# Общий раздел > Животный и растительный мир > Фауна >  Скарлетт - самая знаменитая кошка мира

## Justin

*Скарлетт* - самая знаменитая кошка в Америке, да и, пожалуй, во всем 
мире. О ее героизме, преданности и материнской любви написаны книги, 
сняты фильмы, и в честь нее учреждена специальная награда Scarlett Award
for Animal Heroism. С 1996 года эта награда присуждается животным, 
отмеченным в героических поступках и самопожертвовании при спасении 
других животных или людей.

*30 марта 1996 года в* 
заброшенном бруклинском гараже в Нью-Йорке начался пожар. Пожарные 
прибыли на место достаточно быстро, и во время тушения один из пожарных -
David Giannelli - заметил бездомную кошку, которая раз за разом 
возвращалась в охваченный огнем гараж, вытаскивая по одному своих 
новорожденных котят. У кошки уже были сожжены лапы, повреждены уши, 
опалена морда и от огня пузырились глаза, однако только после того, как 
она вытащила из огня последнего, пятого своего котенка, ткнулась мордой в
каждого, чтобы убедиться, что все спасены, потеряла сознание.

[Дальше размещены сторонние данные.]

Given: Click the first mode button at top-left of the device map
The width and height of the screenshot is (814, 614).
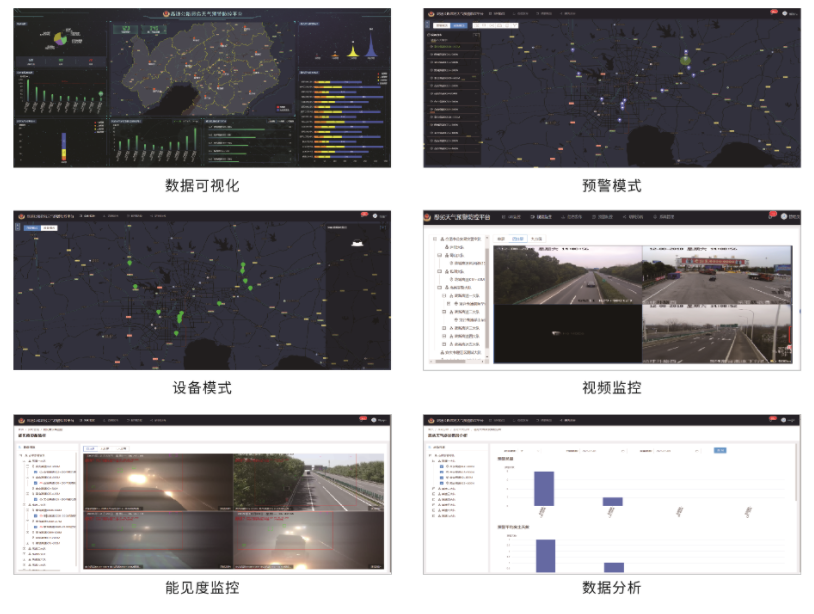Looking at the screenshot, I should (x=30, y=228).
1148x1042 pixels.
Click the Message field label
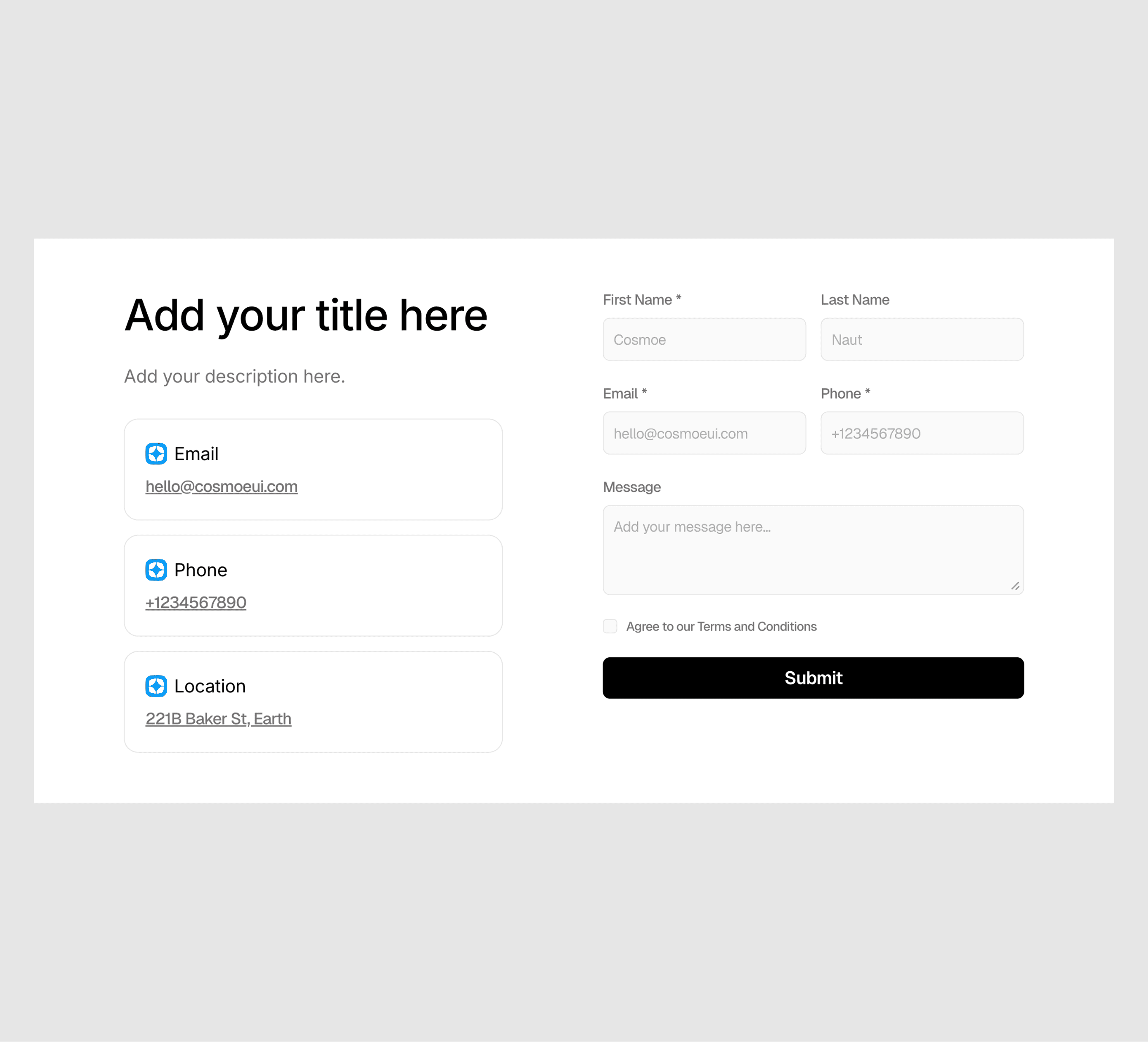[x=631, y=487]
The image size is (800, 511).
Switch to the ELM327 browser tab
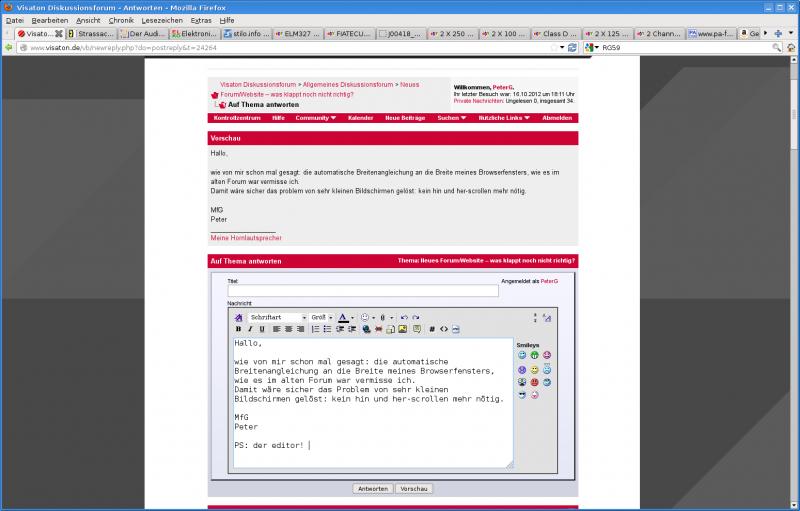[296, 33]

Дэвид Джианелли отвез кошку с котятами в ветеринарный госпиталь при 
Лиге защиты животных Северного берега (North Shore Animal League), где 
героической матери сразу провели курс интенсивной терапии, поместив в 
кислородную камеру. Три месяца потребовалось на почти полную 
реабилитацию Скарлетт (это имя кошке дали в Лиге защиты животных), 
однако профилактическое лечение требовалось животному всю оставшуюся 
жизнь (к примеру, специальный крем для глаз ей необходимо было наносить 
трижды в день). Один, самый слабый из пяти выживших котят, скончался 
через месяц после пожара.

*История о героической кошке вскоре* 
разнеслась по всему миру, звонки с предложением помощи поступали из 
Японии, Нидерландов и Южной Африки, американцы присылали на её имя 
открытки ко Дню матери. В Лигу защиты животных поступило более 7000 
заявок от желающих усыновить Скарлетт и ее котят. 

*Четырех*
котят парами приняли две семьи из Long Island, а Скарлетт усыновила 
Керэн Веллен. В своем письме в Лигу госпожа Керэн сообщила, что недавно 
потеряла свою любимую кошку в автомобильной аварии, стала более 
сострадательной и теперь хотела бы принять в дом только такое животное, 
которое нуждается в постоянном лечении, заботе и специальных условиях.

Скарлетт счастливо прожила в доме любящей Керэн более 10 лет.

----------


## Carlen

Просто обалдеть. Вопреки главному закону джунглей - самосохранению.

----------


## Sanych

Да, величайший подвиг животного.

----------